* [WRITTEN PROBLEM 1] In the passage on the Senate filibuster, what vote total must Republicans reach?
* [WRITTEN PROBLEM 2] Using the passage on the Senate filibuster, explain why Senate Republicans might prefer to keep the filibuster, in one to three sentences.
* [WRITTEN PROBLEM 3] Carry on the passage on the Senate filibuster from its final sentence, keeping its argument and tone.
[PROVIDED PASSAGE start]
Without the filibuster in place, Trump may be emboldened to pursue whatever extreme or big-government policies he wants, reasoning that he can at least cajole Republicans to go along with it. Maybe he suddenly wants Congress to vote on his travel ban. Maybe he’ll push harder for a vote on the border wall. Or maybe he’ll ask for extensive powers to use military force.

Republicans might not want to pass a draconian travel ban, say, any more than Democrats do. Without the filibuster, they’d come under pressure to either vote for the White House’s bill or defy Trump and risk a voter backlash. With the filibuster, they can pass the buck to the minority party by shrugging and saying Democrats will never give them the eight votes they need to get to 60. Trump gets blocked, Schumer gets blamed, and Senate GOPers are happy.
[PROVIDED PASSAGE end]
[STORED DATA start]
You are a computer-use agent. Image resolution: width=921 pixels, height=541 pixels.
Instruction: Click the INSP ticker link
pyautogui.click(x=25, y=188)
[STORED DATA end]
* [WRITTEN RESPONSE 1] 60 votes.

* [WRITTEN RESPONSE 2] Without the filibuster, Republicans would have to either vote for a White House bill they may not want, such as a draconian travel ban, or defy Trump and risk a voter backlash. With it, they can blame Democrats for never giving them the eight votes needed to reach 60. That way Trump is blocked, Schumer takes the blame, and Senate Republicans stay happy.

* [WRITTEN RESPONSE 3]
But how long can that go on before Republican voters get restless? Trump might bide his time until the midterms, believing that this problem can be solved by the electorate. If midterm voters replace a bunch of Senate Democrats with Republicans next year, McConnell may end up with a filibuster-proof majority or something close to it, with red-state Dems like Joe Manchin who survive the carnage capable of providing the remaining few votes needed to get to 60. The Senate map does favor the GOP, but history and Trump’s job approval do not; a CNN poll released a few days ago, in fact, found Democrats nine points ahead on the generic ballot. Republican gains in the midterms could be small or nonexistent. If they are, and if Trump has little to show legislatively for his first two years in office, the party will be staring at the likelihood of his first term ending with no major legislative accomplishments thanks to Democratic obstructionism. The Obama White House could shrug off Republican filibusters because they’d already passed the stimulus and health-care reform. Trump may have nothing like that when he runs for reelection. And Trump, even more so than Obama, ran as a president who’d bend the Washington swamp monsters to his will and make reform happen whether they want it to or not. If he ends up being bottled up because of the filibuster, his image as a “man of action” will come crashing down. Thanks to the health-care debacle, it’s starting to teeter already.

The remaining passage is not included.